Por: Constanza Mazzina
En las últimas semanas hemos sido espectadores de un sinfín de protestas cuya violencia nos sorprende: desde los saqueos que se iniciaron en Córdoba y que ahora se repiten a todo lo largo de nuestro país a la marcha de la FUBA, hay un factor en común.
Mucho se puede decir sobre lo que ha pasado en esta década. Los analistas hoy se desgarran las vestiduras sobre la situación económica a la que nos ha empujado el kirchnerismo. Sin embargo, el mayor déficit de estos años, la mayor pérdida no es económica y tampoco política: es la ausencia de respeto a la ley.
Es allí donde encontramos el hilo conductor entre todas estas expresiones sociales que son producto de la falta de imperio de la ley.
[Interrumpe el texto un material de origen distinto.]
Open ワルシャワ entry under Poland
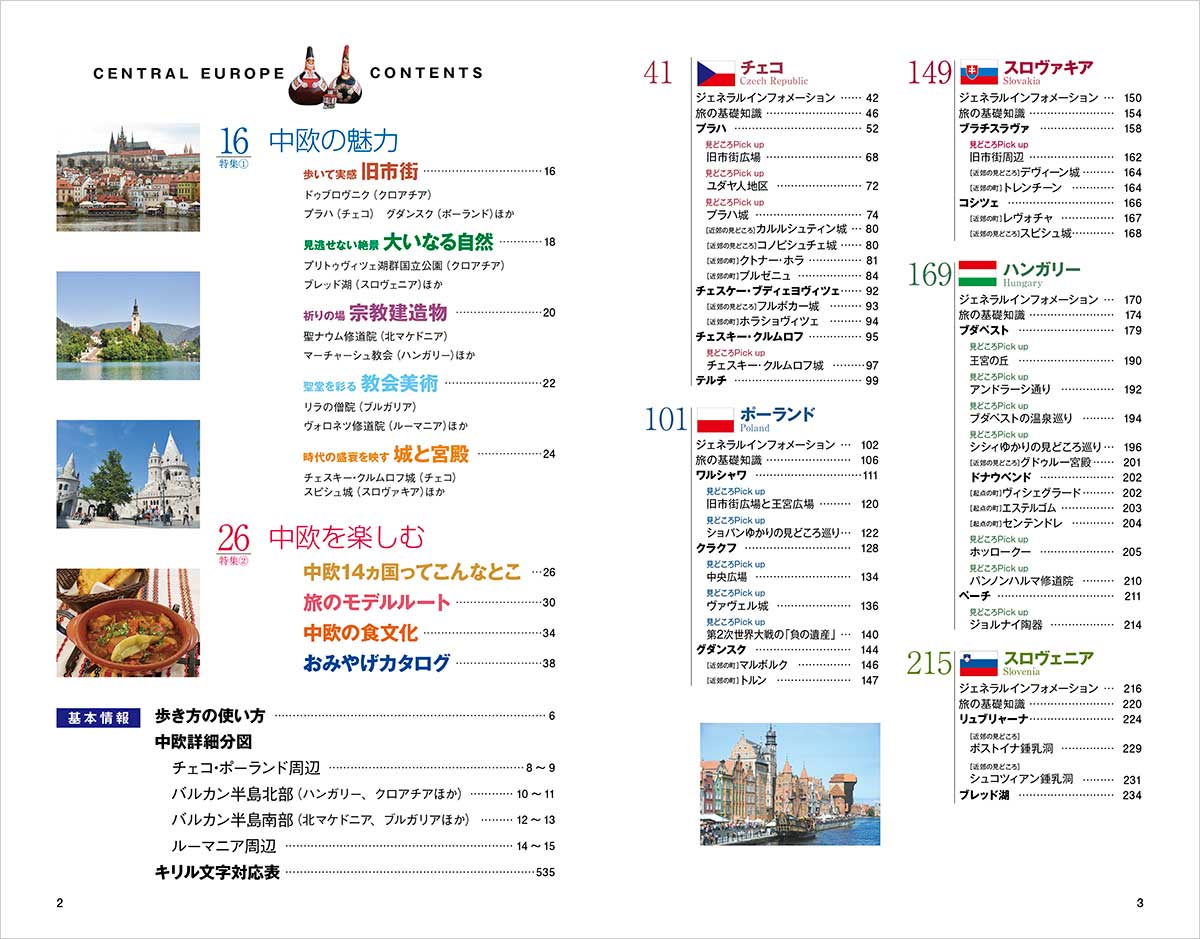Image resolution: width=1200 pixels, height=939 pixels. (721, 476)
Este será el desafío más grande que tenga el próximo gobierno, sea del mismo signo político o de otro. ¿Cómo recuperar el respeto a la autoridad de la ley cuando se ha perdido el respeto a toda autoridad? Este gobierno se ha destacado por machacar contra el autoritarismo, pero en ese proceso destruyó todo símbolo, toda representación que suponga el ejercicio de cualquier tipo de autoridad, la del maestro, la del director de una escuela, la de un policía o la de un padre. En su carga contra el autoritarismo terminó cargando contra toda autoridad, y en la confusión produjo una sociedad que no sabe la importancia del respeto a la ley para la convivencia cotidiana. Todo derecho supone una obligación. En estos años, la clase política gobernante hizo gala del respeto a los derechos humanos, pero jamás de las obligaciones implícitas que los mismos presuponen.
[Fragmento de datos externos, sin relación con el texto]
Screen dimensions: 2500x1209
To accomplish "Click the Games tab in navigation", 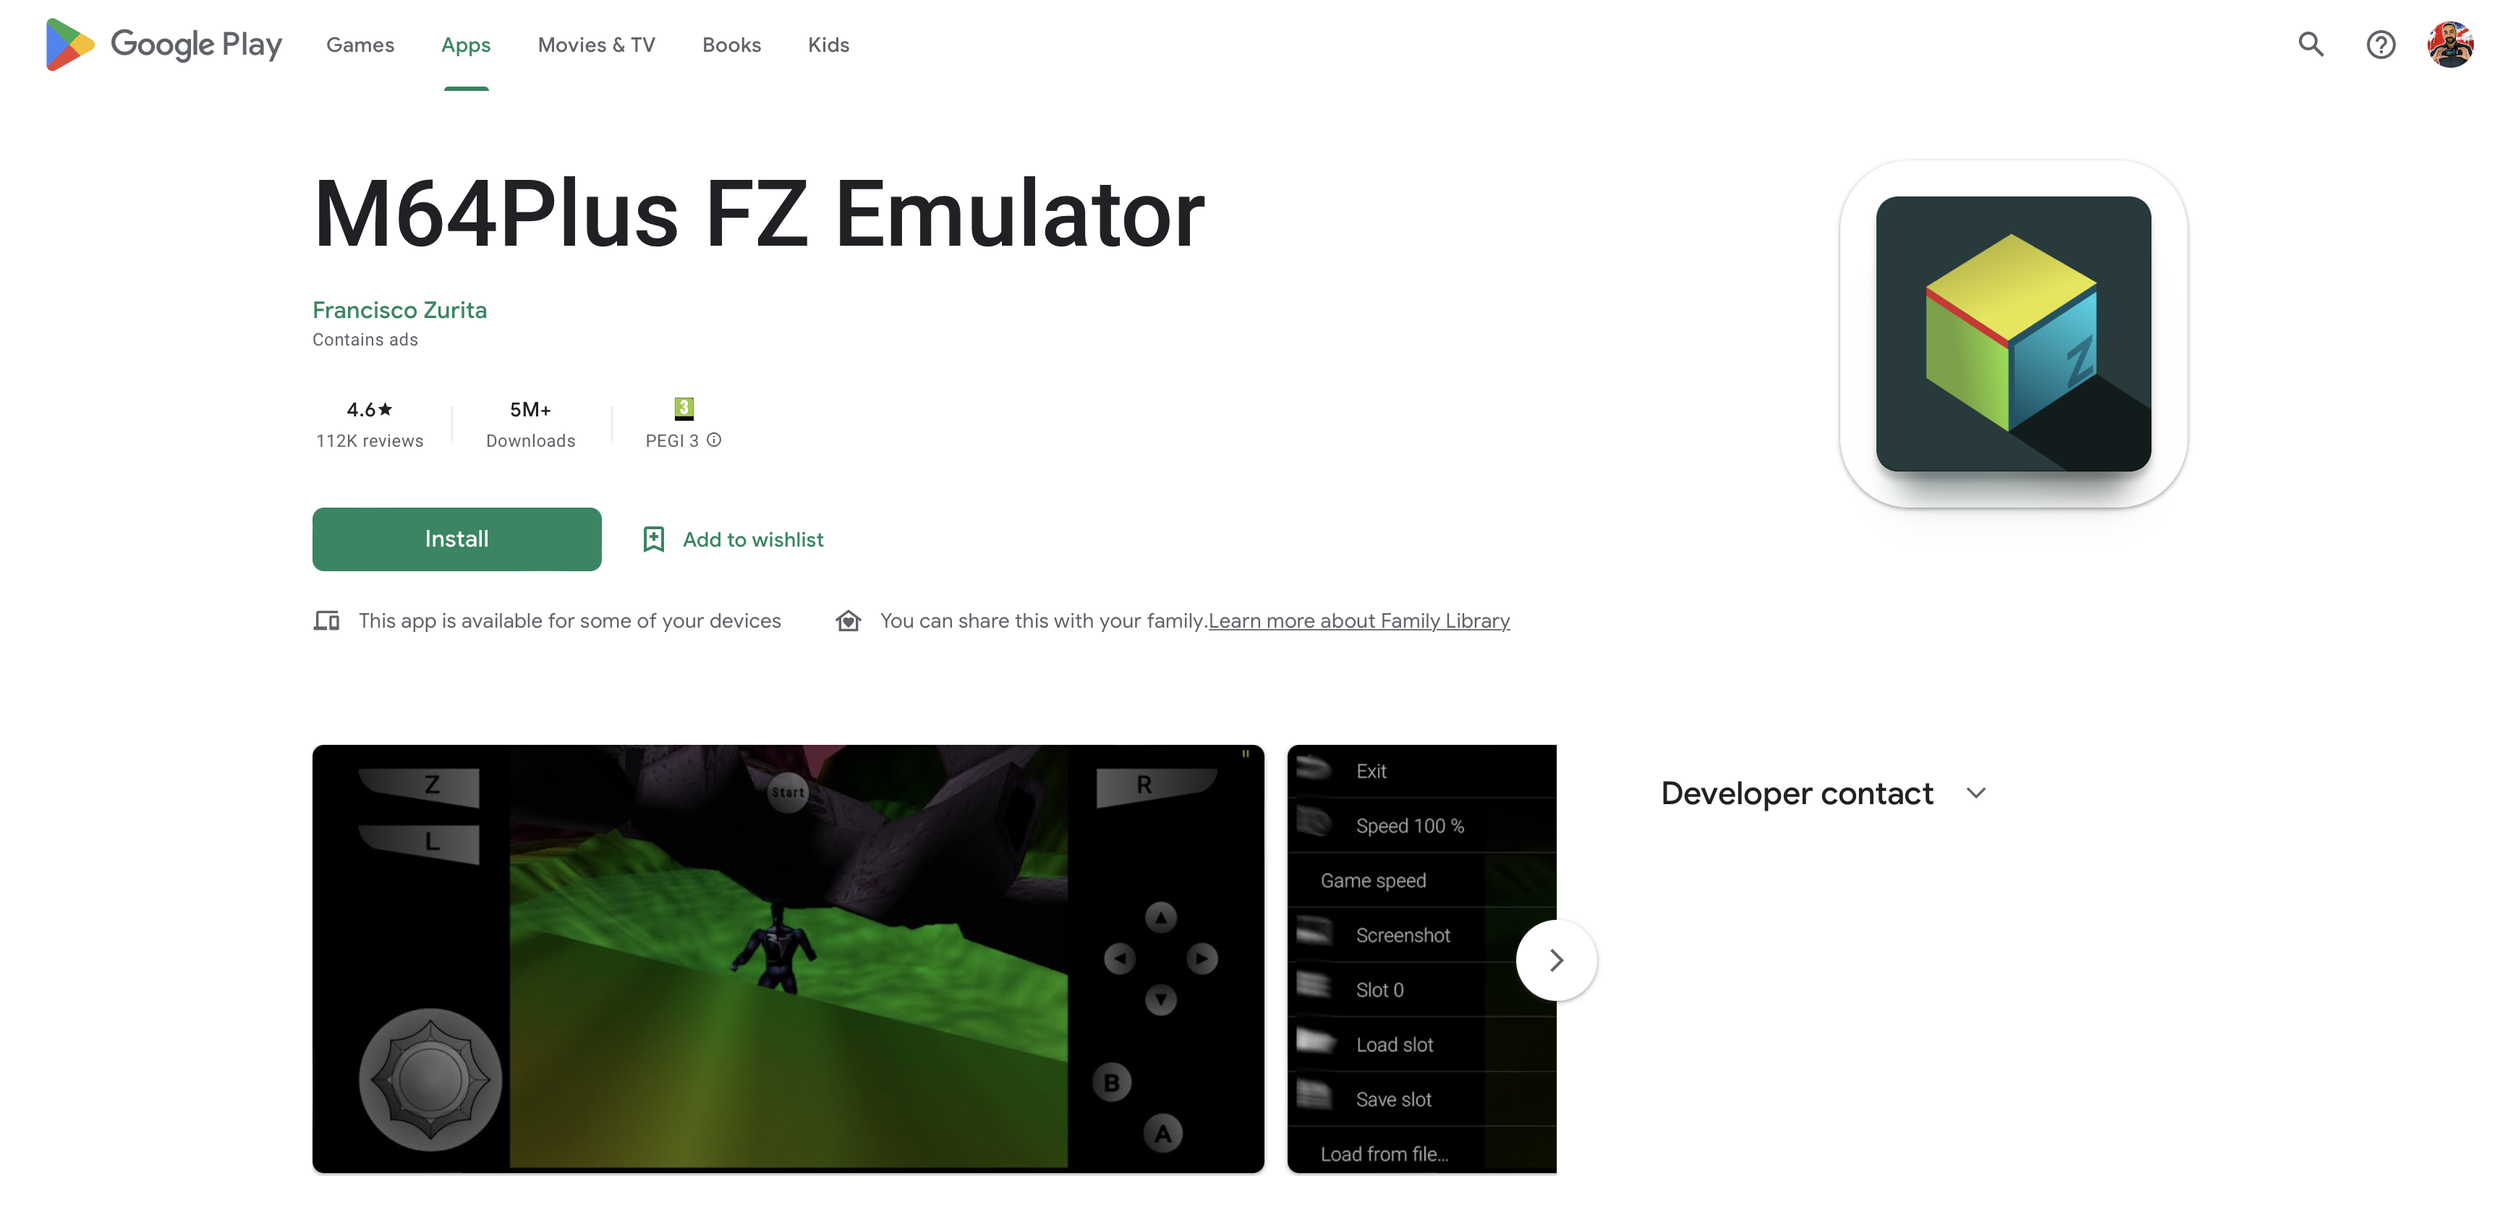I will 359,43.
Vivir en un estado democrático presupone vivir en un estado de derecho. Y el estado de derecho implica la supremacía de la ley y su cumplimiento; tanto por parte de los gobernantes como de los gobernados. Son las reglas y no los hombres los que deberían gobernar nuestro día a día. Estas reglas son tanto formales como informales, tanto escritas, normativizadas, como usos y costumbres. El resultado de la década ganada es que hemos perdido tanto unas como otras: no sólo el respeto a la ley formal sino a las formas que permiten la convivencia en paz. Esas costumbres señalan que el respeto por el otro y por lo que es de otro es un valor que debe ser respetado. Recuperar las pautas mínimas que permitan nuestra convivencia democrática será nuestro mayor desafío.